▸ **TASK DETAILS**: Copy the listing below word for word, starting at the line containing "1920x1827 pixels. How" and ending with the line containing "I will 271,45.", both of those lines included. Leave out every other line.
-- start of PROVIDED DATA --
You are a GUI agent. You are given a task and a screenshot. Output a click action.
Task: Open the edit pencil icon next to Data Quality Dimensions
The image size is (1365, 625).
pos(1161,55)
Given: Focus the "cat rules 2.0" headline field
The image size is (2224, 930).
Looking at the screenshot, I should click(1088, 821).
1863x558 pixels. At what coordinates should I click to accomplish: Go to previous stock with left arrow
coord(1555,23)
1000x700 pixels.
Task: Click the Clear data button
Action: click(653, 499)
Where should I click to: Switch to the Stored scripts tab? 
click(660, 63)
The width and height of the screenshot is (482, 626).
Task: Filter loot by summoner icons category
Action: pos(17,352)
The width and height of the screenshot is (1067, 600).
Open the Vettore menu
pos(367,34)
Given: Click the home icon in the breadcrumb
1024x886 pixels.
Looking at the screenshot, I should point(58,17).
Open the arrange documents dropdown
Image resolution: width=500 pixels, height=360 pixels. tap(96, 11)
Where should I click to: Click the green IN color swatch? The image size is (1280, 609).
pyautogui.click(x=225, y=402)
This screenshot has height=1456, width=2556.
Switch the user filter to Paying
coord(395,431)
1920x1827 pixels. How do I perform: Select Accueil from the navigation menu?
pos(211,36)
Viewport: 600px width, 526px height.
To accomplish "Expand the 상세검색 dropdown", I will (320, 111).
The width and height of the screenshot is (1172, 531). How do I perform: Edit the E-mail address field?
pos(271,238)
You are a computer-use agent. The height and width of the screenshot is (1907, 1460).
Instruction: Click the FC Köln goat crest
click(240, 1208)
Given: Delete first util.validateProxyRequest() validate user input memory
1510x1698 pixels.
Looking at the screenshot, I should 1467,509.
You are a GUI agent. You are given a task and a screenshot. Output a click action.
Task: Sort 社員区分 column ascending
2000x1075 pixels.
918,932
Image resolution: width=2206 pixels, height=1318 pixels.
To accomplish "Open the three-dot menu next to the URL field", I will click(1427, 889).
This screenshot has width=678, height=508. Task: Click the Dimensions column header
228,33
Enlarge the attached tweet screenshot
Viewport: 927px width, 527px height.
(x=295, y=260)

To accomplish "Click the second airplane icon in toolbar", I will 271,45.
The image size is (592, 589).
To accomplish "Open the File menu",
-- end of PROVIDED DATA --
▸ **FULL ANSWER**:
1920x1827 pixels. How do I perform: Select Accueil from the navigation menu?
pos(211,36)
Viewport: 600px width, 526px height.
To accomplish "Expand the 상세검색 dropdown", I will (320, 111).
The width and height of the screenshot is (1172, 531). How do I perform: Edit the E-mail address field?
pos(271,238)
You are a computer-use agent. The height and width of the screenshot is (1907, 1460).
Instruction: Click the FC Köln goat crest
click(240, 1208)
Given: Delete first util.validateProxyRequest() validate user input memory
1510x1698 pixels.
Looking at the screenshot, I should 1467,509.
You are a GUI agent. You are given a task and a screenshot. Output a click action.
Task: Sort 社員区分 column ascending
2000x1075 pixels.
918,932
Image resolution: width=2206 pixels, height=1318 pixels.
To accomplish "Open the three-dot menu next to the URL field", I will click(1427, 889).
This screenshot has width=678, height=508. Task: Click the Dimensions column header
228,33
Enlarge the attached tweet screenshot
Viewport: 927px width, 527px height.
(x=295, y=260)

To accomplish "Click the second airplane icon in toolbar", I will 271,45.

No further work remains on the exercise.